本レポートは、海外調査や海外進出、海外出張などを検討しておられる企業様や、海外の政策や法律動向を見ておられる官公庁様、さらには学校法人様、現地事情にご関心のある個人の方に向けて執筆しております。

BRICsNEXT11VISTAなどのキーワードで取り上げられ、注目されている新興国のうち、インドネシア、中国、マレーシア、メキシコ、タイ、バングラデッシュ、南アフリカ、ロシア、ブラジル、ベトナム、韓国、フィリピンの19カ国を対象に、クロスインデックスの現地調査員の情報提供の下に配信してまいります。また、今後、アルゼンチン、UAE、エジプト、トルコ、インド、パキスタン、ナイジェリア、イランなどの国々を追加していく予定です。

代表取締役社長 中村知滋

フィリピン人の思考”人がするから、私もする”

有名だから価値がある

フィリピンPhilippenes)で暮らしていると、マニラ首都圏はおろか地方の田舎町に至るまで個人の売名行為ばかりで驚いてしまう。例えば何かの式典があると、ステージの中央にデーンと構えているのはイベントの主役ではなく、本来裏方役であるスポンサーであったり権力者であったりする。しかも、それらの人々の名は顔写真入りでイベント名になったり、何度も何度も連呼されて喧伝される。

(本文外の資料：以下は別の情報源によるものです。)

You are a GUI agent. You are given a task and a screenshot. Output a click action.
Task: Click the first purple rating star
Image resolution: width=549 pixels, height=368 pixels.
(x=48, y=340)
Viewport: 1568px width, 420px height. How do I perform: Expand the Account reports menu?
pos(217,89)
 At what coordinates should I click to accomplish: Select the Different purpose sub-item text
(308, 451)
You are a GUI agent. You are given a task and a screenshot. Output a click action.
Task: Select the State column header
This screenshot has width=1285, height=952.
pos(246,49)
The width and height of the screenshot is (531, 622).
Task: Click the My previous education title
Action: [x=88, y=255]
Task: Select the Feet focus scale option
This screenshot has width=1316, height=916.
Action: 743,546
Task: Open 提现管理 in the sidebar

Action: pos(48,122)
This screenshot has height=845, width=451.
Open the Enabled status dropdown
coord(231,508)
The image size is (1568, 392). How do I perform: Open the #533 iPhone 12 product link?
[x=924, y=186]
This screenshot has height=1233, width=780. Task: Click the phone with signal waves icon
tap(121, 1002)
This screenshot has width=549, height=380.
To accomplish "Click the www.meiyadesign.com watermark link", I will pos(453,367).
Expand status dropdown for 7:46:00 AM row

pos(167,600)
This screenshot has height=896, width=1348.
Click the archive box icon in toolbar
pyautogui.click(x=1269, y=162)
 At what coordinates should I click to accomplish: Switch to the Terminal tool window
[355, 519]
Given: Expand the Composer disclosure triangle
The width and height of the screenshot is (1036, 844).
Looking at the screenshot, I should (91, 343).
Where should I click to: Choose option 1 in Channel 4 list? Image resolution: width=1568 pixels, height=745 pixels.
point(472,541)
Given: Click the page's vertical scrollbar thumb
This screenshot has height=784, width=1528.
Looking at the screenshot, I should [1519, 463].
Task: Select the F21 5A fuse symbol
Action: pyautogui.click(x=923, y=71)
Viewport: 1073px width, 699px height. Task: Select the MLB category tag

お金があることがパワーであり、パワーとは有名であることである。政治家だけでなく、誰もが己の名を大衆に広めようとするところに、フィリピン社会の縮図が表されている。お金があれば何でもできるのがフィリピン共和国の現状で、ほんの一握りの超富裕層がフィリピンの国家国民をコントロールしようとしている。そして、誰もが“パワー”にあやかりたいのである。

フィリピン人はエスタブリッシュされたものに弱い。広告業界では声の大きい者の案が通るのと同じように、フィリピンでは確立された名声に人々はなびいていく。しかも、それが海外から来て有名なものならば、有無をいわず諸手を挙げて受け入れる。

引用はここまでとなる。